The electrolyte taken from the parts exfoliates from the organic liquid in the tank 3, from which it is partially returned to the galvanic bath. or disposed of, and also partially used to form a protective layer. Organic liquid is stored in tank 3, and is used to wash the following batches of parts. After washing parts from. the electrolyte on their surface and on the walls of the chamber 1 remains an organic liquid, and in the chamber volume - air saturated with its vapor.

In order not to lose these coolant residues and return them to the washing process, they further process the parts and walls of the chamber with water supplied by a pump from tank 4 (valves 8, 9 and 11 are open and the rest are closed). Instead of clean water, if necessary, you can also use aqueous solutions containing additional added substances that improve the washing action of water, but do not affect the course of the next galvanic operation, or (if washing is the final operation of the galvanic process) - not affecting the appearance and operational properties of parts. If water scrubbing is necessary for washing off coolant residues, it is produced by pumping water with a pump 5 from tank 4 onto the shower nozzles of chamber 1. Spray the flushing products (mixture of water and coolant) through the bottom of the chamber and pour them back into tank 4, where they are stratified so that water can be recycled through the chamber continuously.
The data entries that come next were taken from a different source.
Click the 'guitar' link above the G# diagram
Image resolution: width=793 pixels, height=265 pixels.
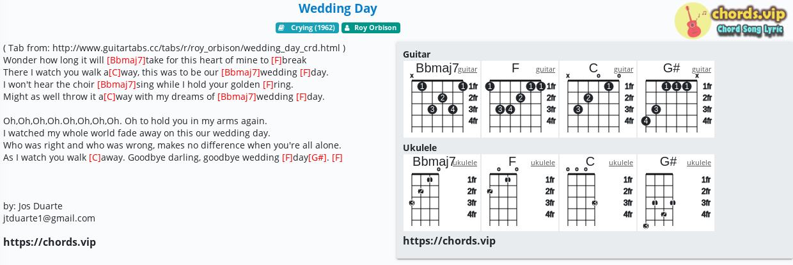[702, 69]
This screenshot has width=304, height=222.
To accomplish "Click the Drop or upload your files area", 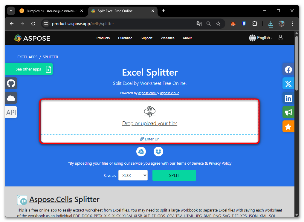I will (x=149, y=123).
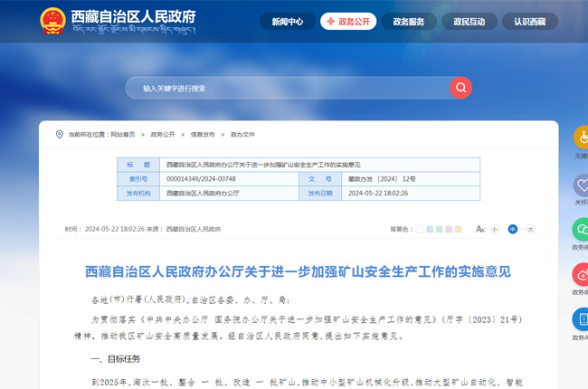Image resolution: width=588 pixels, height=389 pixels.
Task: Set font size to small (小)
Action: coord(494,230)
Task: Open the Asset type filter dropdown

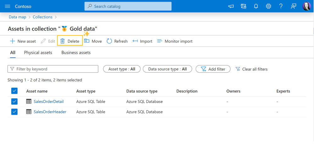Action: coord(122,69)
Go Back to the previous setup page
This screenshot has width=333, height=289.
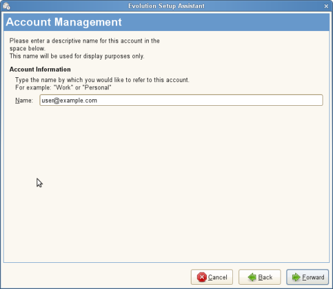pos(260,277)
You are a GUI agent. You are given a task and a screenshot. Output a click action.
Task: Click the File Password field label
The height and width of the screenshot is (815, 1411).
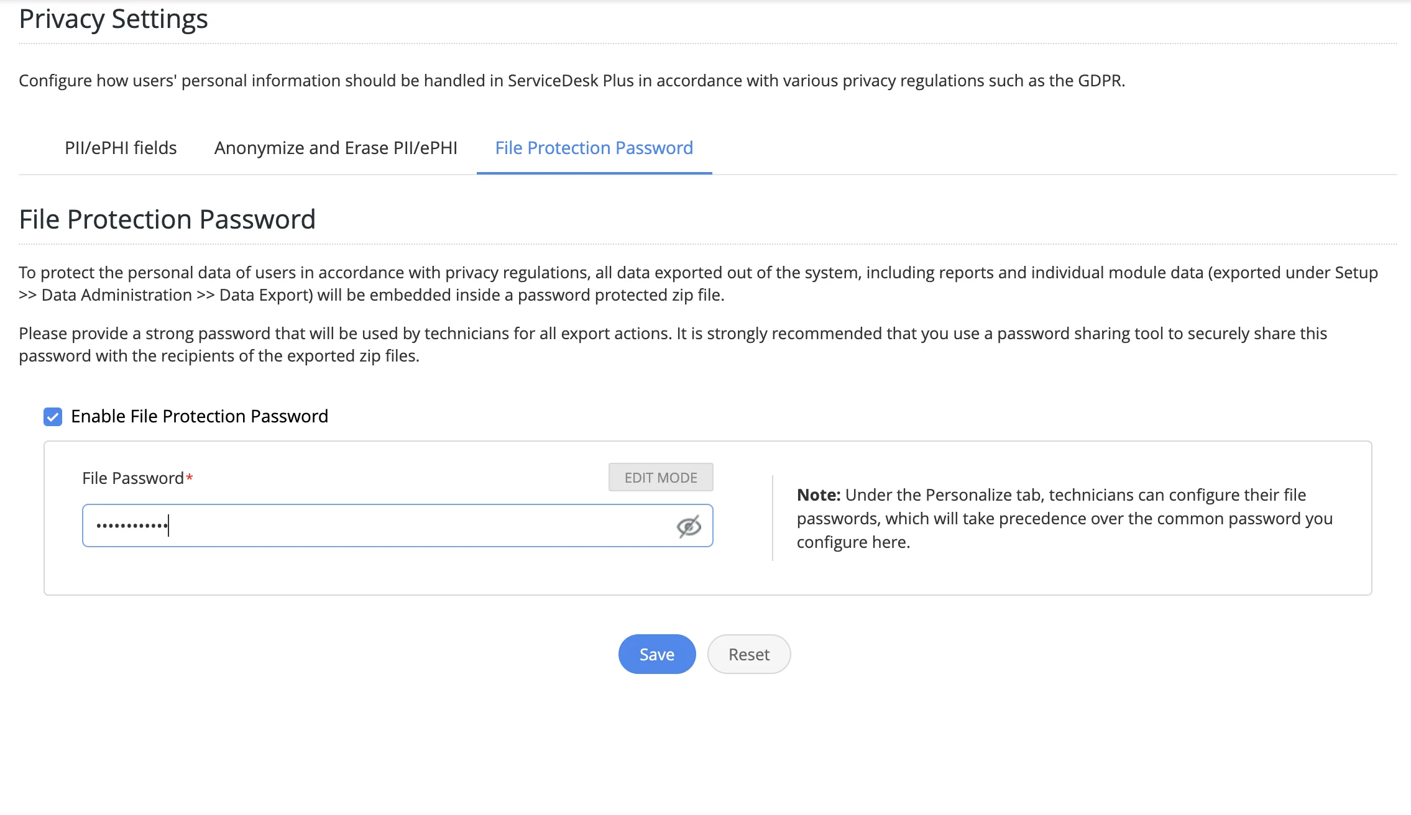pos(132,478)
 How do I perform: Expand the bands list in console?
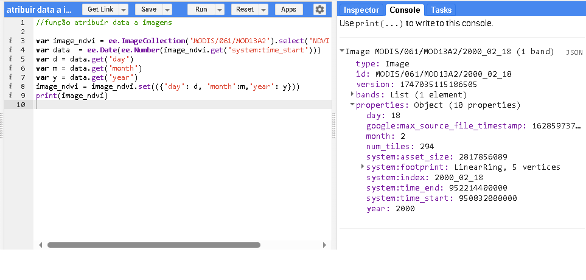pyautogui.click(x=352, y=94)
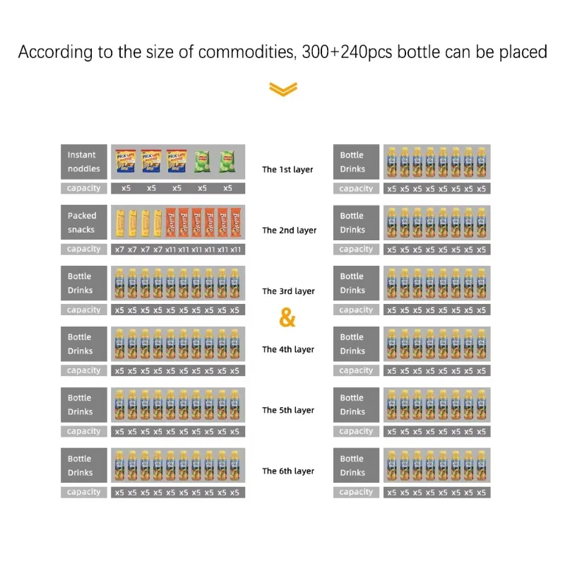
Task: Click the last orange Balisto snack bar
Action: click(x=236, y=223)
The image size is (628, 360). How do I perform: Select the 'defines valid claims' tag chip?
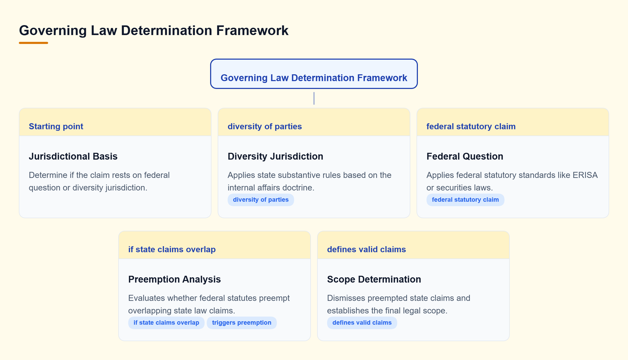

If the washing ability of the aqueous solution is sufficient to wash the parts from the organic liquid by rinsing, then the operation (scrubbing with water and recirculating it through the container 4) is not performed. At the end of the shower, the chamber is filled with water to the top with a pump, while completely displacing the air saturated with coolant vapors in tank 2 for storage and reuse. Valves 8, 9 and 15 are open while the rest are closed.

\ Then the chamber 1 is depressurized, opening the valves 16, the water from the chamber 1 is drained back to the tank 4 through the valves 11 and 16 (the rest are closed), the parts are unloaded from the washing chamber. After that, the installation is ready to download the next batch of parts. Periodically accumulating in the tanks 2 and 4 coolant is passed into the tank 3, opening the valves 17 and 18.

This design of the device allows you to almost completely eliminate the flow rate of the washing organic liquid due to its evaporation and removal of the surface of the parts, it is possible to directly return the electrolyte washed off from the parts without additional adjustment.

Claims (2)

The claims 5 1. A device for washing parts from galvanic electrolytes, containing a washing chamber nozzles for showering and with an airtight cover, a pump connected to a 10 chamber, and a piping system with shutoff valves, which requires that, in order to improve the quality of machining of parts and reduce energy costs, it is equipped with 15 interconnected capacity for storing air saturated with vapors of organic liquid, a capacity for storing organic liquid and electrolyte and a capacity 2θ for storing water, each of these containers through a pump connected to a washing chamber; a container for storing air saturated with vapors of organic liquid is connected through the 25th lid to the washing chamber, and the other two through the bottom. 2. The device according to claim 1, characterized in that the volume of the capacity for storing organic liquid with electrolyte and capacity for storing water is equal to or greater than the volume of the washing chamber.